Ad ogni nuova eruzione, si assiste all'uscita delle statue variopinte dei santi, che o su carri o a spalla vengono portate verso il fonte della colata di lava.
Le immagini atteggiate con enfasi ingenua all'estasi o al martirio sostano circondate dai fedeli tesi nell'aspettativa, che nel prolungarsi del pericolo può mutarsi in esigenza imperiosa e poi in delusione collerica.
San Giuseppe col bastone fiorito, santa Lucia cieca che ostenta in una coppa i suoi occhi strappati, san Biagio con piviale e mitra, san Rocco col cane, sono acclamati o insolentiti.

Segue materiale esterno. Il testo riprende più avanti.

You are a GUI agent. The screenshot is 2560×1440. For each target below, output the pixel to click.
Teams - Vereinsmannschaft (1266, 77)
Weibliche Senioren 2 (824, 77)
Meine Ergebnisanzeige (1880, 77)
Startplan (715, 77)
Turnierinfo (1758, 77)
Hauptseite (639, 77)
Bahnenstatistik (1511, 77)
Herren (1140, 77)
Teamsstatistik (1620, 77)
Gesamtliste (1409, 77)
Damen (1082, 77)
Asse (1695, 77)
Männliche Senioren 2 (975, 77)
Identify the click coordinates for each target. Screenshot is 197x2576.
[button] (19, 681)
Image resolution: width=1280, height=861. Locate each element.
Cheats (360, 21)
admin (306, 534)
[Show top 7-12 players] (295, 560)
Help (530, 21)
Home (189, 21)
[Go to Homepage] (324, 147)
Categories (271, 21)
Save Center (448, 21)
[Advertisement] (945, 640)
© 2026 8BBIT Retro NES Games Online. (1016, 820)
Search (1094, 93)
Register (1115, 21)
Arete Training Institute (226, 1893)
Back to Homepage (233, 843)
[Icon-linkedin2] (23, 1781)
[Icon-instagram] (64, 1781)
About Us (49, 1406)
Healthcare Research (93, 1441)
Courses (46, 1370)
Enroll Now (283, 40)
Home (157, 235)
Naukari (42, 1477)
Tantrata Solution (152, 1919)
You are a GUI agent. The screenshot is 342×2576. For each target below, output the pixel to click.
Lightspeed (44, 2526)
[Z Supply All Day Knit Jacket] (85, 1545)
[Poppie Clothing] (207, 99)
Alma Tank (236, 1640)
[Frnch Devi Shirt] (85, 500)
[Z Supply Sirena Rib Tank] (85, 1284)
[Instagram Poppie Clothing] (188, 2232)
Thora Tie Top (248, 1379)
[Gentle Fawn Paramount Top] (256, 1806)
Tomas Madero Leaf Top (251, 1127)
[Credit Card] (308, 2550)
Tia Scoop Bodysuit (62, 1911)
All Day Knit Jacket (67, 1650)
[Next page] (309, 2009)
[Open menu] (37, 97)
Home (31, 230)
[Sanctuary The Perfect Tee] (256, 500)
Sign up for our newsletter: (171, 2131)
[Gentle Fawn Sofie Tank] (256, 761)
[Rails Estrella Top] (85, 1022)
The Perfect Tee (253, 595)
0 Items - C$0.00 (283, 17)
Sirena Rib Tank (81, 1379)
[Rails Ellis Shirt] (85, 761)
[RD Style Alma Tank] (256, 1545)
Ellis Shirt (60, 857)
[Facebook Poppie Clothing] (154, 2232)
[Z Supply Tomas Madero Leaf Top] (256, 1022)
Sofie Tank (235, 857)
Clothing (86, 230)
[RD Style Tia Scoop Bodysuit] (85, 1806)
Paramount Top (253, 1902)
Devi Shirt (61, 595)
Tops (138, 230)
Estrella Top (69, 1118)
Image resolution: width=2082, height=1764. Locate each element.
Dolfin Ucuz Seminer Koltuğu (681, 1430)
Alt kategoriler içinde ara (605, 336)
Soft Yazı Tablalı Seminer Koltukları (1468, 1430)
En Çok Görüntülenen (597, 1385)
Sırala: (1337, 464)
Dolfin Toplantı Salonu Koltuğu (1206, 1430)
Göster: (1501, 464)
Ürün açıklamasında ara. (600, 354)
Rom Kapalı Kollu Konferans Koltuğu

Salvataggio di botti di vino
prima dell'arrivo della lava
Durante l'eruzione del 1928, gli abitanti di Puntalazzo e quelli di Mascali portarono in processione le statue dei rispettivi protettori, san Vito e san Leonardo.
Puntalazzo si salvò, Mascali scomparve per intero.
La statua di San Leonardo fu lasciata a bruciare dalla lava.
Vi fu un vero esodo di fedeli dal partito dell'uno al partito dell'altro santo.
In un gruppetto di profughi una donna chiamava inutilmente suo marito a pochi passi di distanza, "Nardu, Nardu!".
Il marito per un poco fece il sordo, poi si voltò incollerito:
"Chi chiamavi, a mia? Io nun mi chiamu chiù Nardu, mi chiamu Vitu. Vitu!"